• Work task: Output the full set of records exactly.

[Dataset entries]
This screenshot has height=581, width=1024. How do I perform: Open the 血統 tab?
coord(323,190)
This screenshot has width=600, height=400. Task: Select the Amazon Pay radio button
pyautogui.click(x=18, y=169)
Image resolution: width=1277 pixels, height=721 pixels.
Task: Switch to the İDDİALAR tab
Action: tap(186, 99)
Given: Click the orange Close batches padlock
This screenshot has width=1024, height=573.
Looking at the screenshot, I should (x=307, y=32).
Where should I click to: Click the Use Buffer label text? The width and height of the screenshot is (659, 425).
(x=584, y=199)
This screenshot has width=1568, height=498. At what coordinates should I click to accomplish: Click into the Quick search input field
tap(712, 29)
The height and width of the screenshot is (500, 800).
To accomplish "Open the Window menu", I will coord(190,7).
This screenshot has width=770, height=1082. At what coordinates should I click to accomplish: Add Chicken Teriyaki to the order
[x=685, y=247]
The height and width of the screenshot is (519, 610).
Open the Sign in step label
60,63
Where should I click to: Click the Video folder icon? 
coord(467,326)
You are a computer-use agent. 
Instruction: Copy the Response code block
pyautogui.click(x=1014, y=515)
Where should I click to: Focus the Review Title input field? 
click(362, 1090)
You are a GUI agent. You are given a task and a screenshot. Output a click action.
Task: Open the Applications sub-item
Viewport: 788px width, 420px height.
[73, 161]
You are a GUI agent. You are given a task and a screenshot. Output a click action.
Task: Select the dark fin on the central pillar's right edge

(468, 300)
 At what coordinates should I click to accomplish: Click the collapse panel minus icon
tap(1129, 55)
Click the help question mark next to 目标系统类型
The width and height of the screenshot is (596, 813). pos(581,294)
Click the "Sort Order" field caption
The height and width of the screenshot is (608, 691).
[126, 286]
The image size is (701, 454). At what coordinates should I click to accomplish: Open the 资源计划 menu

• Result:
This screenshot has height=581, width=1024. How do I perform: Open the 血統 tab?
coord(323,190)
This screenshot has width=600, height=400. Task: Select the Amazon Pay radio button
pyautogui.click(x=18, y=169)
Image resolution: width=1277 pixels, height=721 pixels.
Task: Switch to the İDDİALAR tab
Action: tap(186, 99)
Given: Click the orange Close batches padlock
This screenshot has width=1024, height=573.
Looking at the screenshot, I should (x=307, y=32).
Where should I click to: Click the Use Buffer label text? The width and height of the screenshot is (659, 425).
(x=584, y=199)
This screenshot has width=1568, height=498. At what coordinates should I click to accomplish: Click into the Quick search input field
tap(712, 29)
The height and width of the screenshot is (500, 800).
To accomplish "Open the Window menu", I will coord(190,7).
This screenshot has width=770, height=1082. At what coordinates should I click to accomplish: Add Chicken Teriyaki to the order
[x=685, y=247]
The height and width of the screenshot is (519, 610).
Open the Sign in step label
60,63
Where should I click to: Click the Video folder icon? 
coord(467,326)
You are a computer-use agent. 
Instruction: Copy the Response code block
pyautogui.click(x=1014, y=515)
Where should I click to: Focus the Review Title input field? 
click(362, 1090)
You are a GUI agent. You are given a task and a screenshot. Output a click action.
Task: Open the Applications sub-item
Viewport: 788px width, 420px height.
[73, 161]
You are a GUI agent. You are given a task and a screenshot. Output a click action.
Task: Select the dark fin on the central pillar's right edge

(468, 300)
 At what coordinates should I click to accomplish: Click the collapse panel minus icon
tap(1129, 55)
Click the help question mark next to 目标系统类型
The width and height of the screenshot is (596, 813). pos(581,294)
Click the "Sort Order" field caption
The height and width of the screenshot is (608, 691).
[126, 286]
The image size is (701, 454). At what coordinates should I click to accomplish: Open the 资源计划 menu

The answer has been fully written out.